Fachpersonal ausbilden

Es kommt nicht von ungefähr, dass in einer Leibniz-Einrichtung Buchbinder ausgebildet werden. Wer Wissen ansammelt, muss es erhalten. Nicht nur für den Augenblick oder die nächsten Jahre, nein, nach Möglichkeit für immer. Als Wissenschaftsorganisation der öffentlichen Hand kommt die Leibniz-Gemeinschaft mit der Ausbildung von Fachpersonal ihrer gesellschaftlichen Verantwortung nach und will zudem mögliche personelle Engpässe vermeiden. Über 80 Prozent der momentanen Ausbildungsgänge innerhalb der Leibniz-Gemeinschaft finden in Kammerberufen statt. Darunter sind neben den allgemein bekannten Bürofachkräften auch neuartige oder sehr spezielle Berufe wie Mathematischtechnische Softwareentwickler (MATSE) oder Tierpräparatoren.

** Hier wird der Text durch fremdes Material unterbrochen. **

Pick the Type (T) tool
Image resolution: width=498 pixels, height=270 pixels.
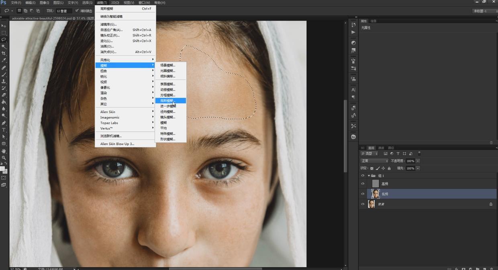pyautogui.click(x=4, y=130)
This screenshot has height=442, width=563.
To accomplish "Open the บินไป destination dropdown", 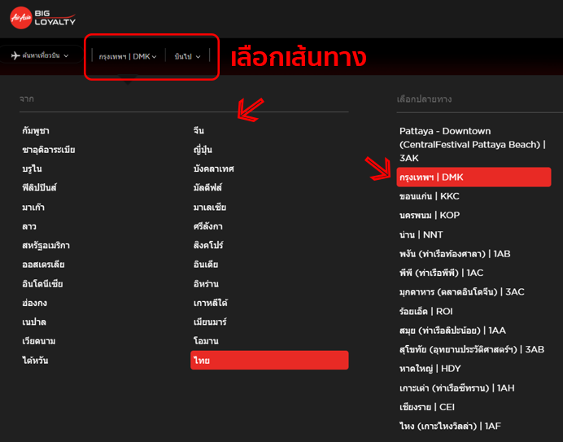I will [x=187, y=57].
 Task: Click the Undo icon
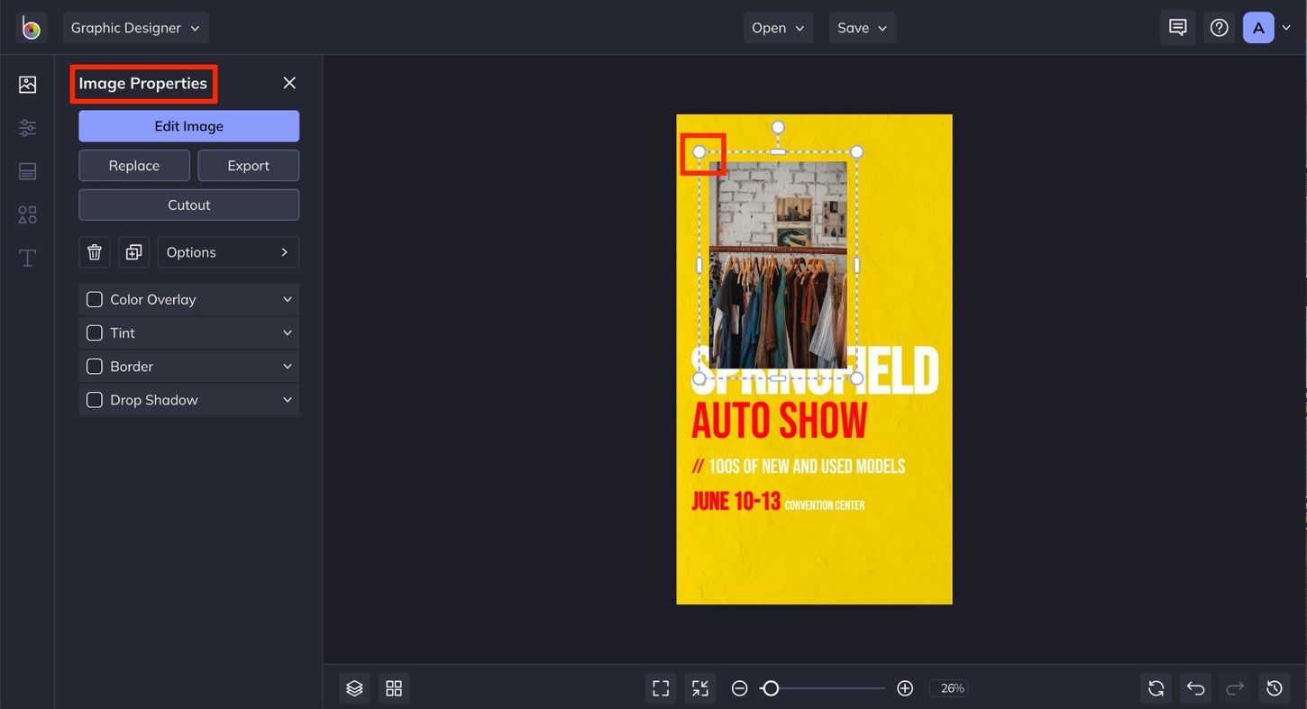(x=1195, y=687)
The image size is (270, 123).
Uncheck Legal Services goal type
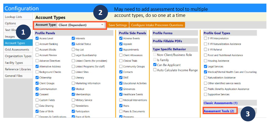tap(205, 66)
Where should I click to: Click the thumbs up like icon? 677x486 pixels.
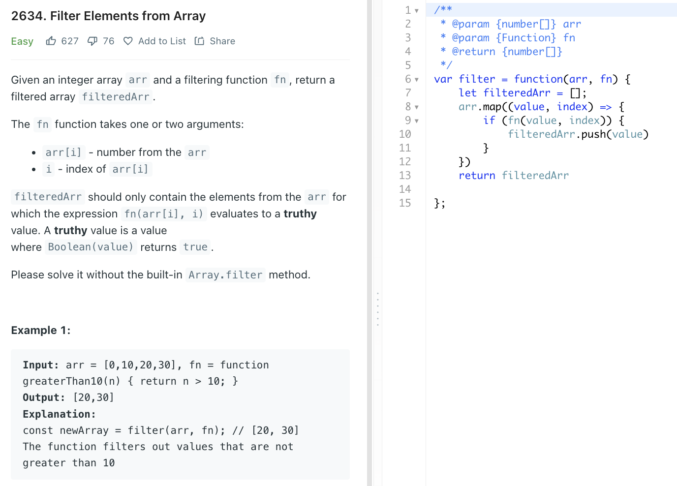pos(51,41)
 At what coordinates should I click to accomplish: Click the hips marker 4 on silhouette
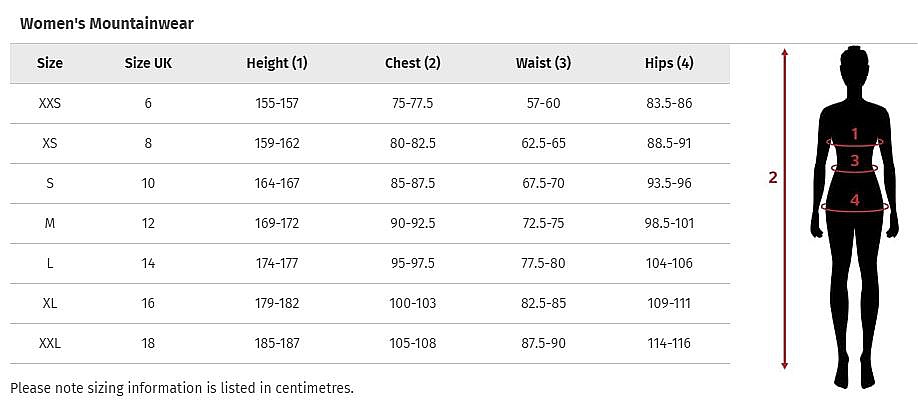pyautogui.click(x=855, y=200)
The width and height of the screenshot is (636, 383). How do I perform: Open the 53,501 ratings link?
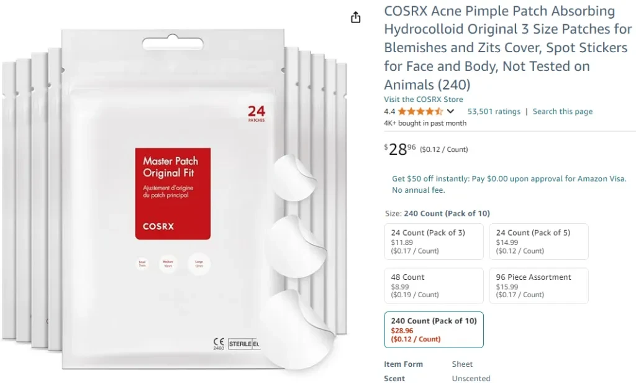click(x=494, y=111)
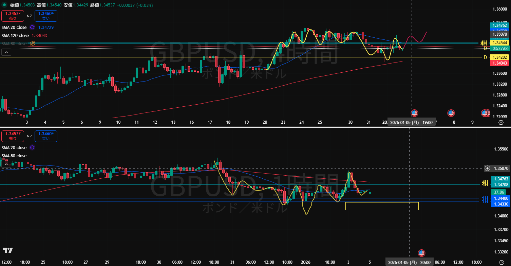Click the green market status dot in top chart

pyautogui.click(x=4, y=5)
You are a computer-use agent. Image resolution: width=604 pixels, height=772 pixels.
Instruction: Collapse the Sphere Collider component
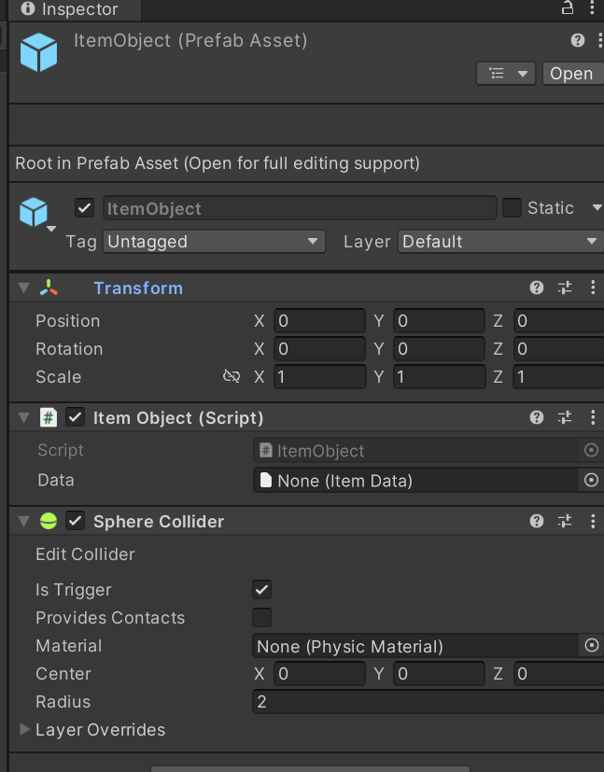coord(23,520)
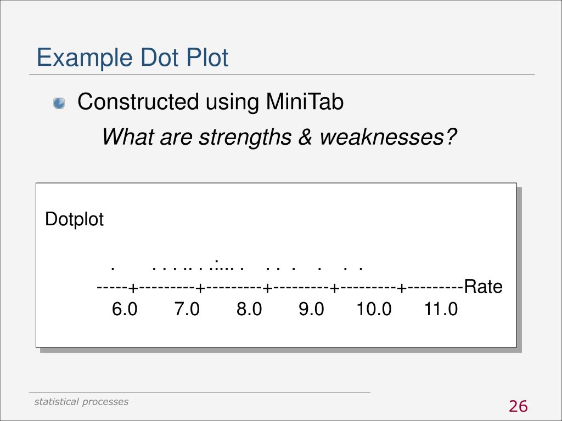The image size is (562, 421).
Task: Click the rightmost dot on the plot
Action: pyautogui.click(x=361, y=269)
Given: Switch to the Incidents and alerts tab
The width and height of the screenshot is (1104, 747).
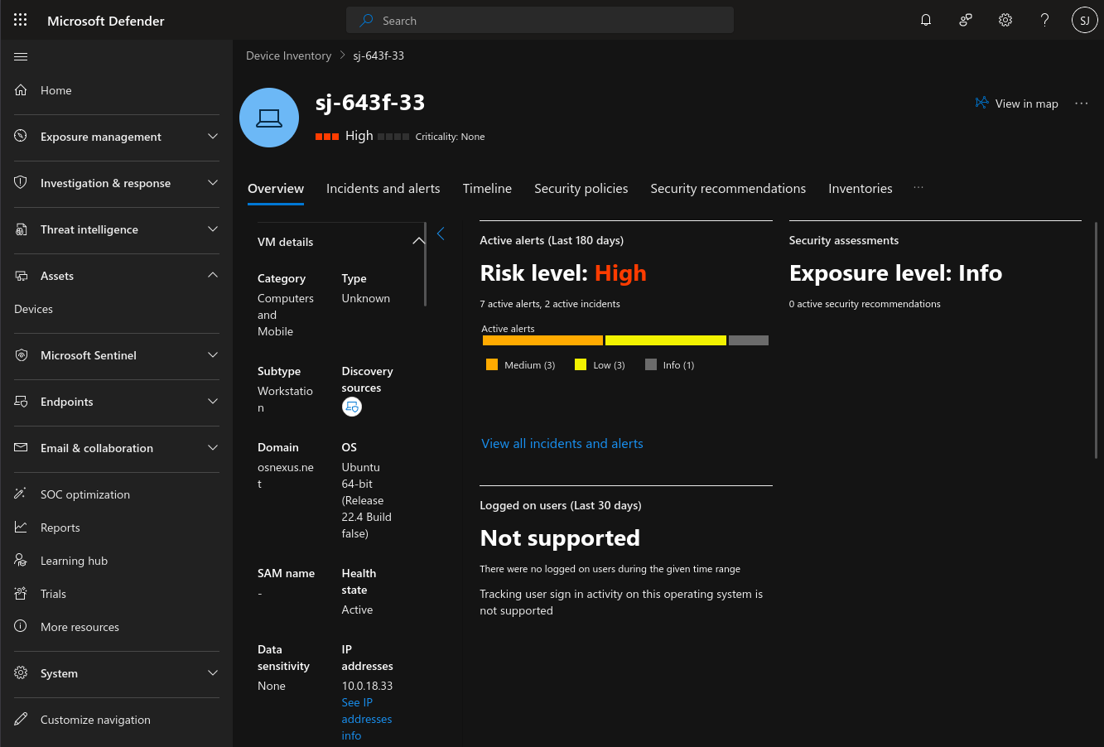Looking at the screenshot, I should 383,189.
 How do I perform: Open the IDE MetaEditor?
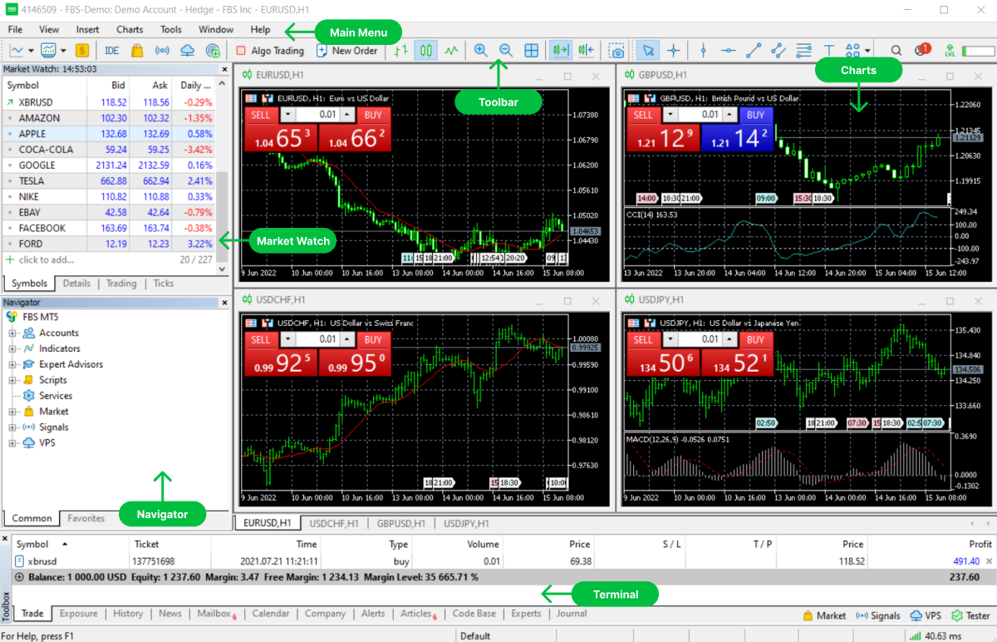pos(112,51)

Die im Mai neu gegründete "Arbeitsgruppe Ausbildung" arbeitet gegenwärtig an einem Konzept, um die Vielfalt und Anzahl der Ausbildungsplätze in den Leibniz-Einrichtungen zu erhöhen. Denn von der allgemein anvisierten Sieben-Prozent-Marke sind die Leibniz-Gemeinschaft und die übrigen deutschen Forschungsorganisationen noch ein gutes Stück entfernt. Neben vier Auszubildenden zu Fachangestellten für Medien- und Informationsdienste bildet die ZBW ihre Buchbinderlehrlinge sogar über den eigenen Bedarf aus. Deutschlandweit dürfte sich die Zahl der fertig gelernten und der benötigten Buchbinder jedoch in etwa decken. Katharina Vollertsen möchte nach ihrer Ausbildung trotzdem erst noch studieren. "Restauration von Büchern, Archivalien und Papieren" schwebt ihr vor. Bücher binden kann sie dann schon. Möglicherweise nimmt sie in ein paar Jahren jene Werke aus dem Archiv der ZBW entgegen, die Elke Schnee derzeit nur Restauratoren in Auftrag geben könnte, und sichert sie zum Nutzen und Wohle für zukünftige Generationen.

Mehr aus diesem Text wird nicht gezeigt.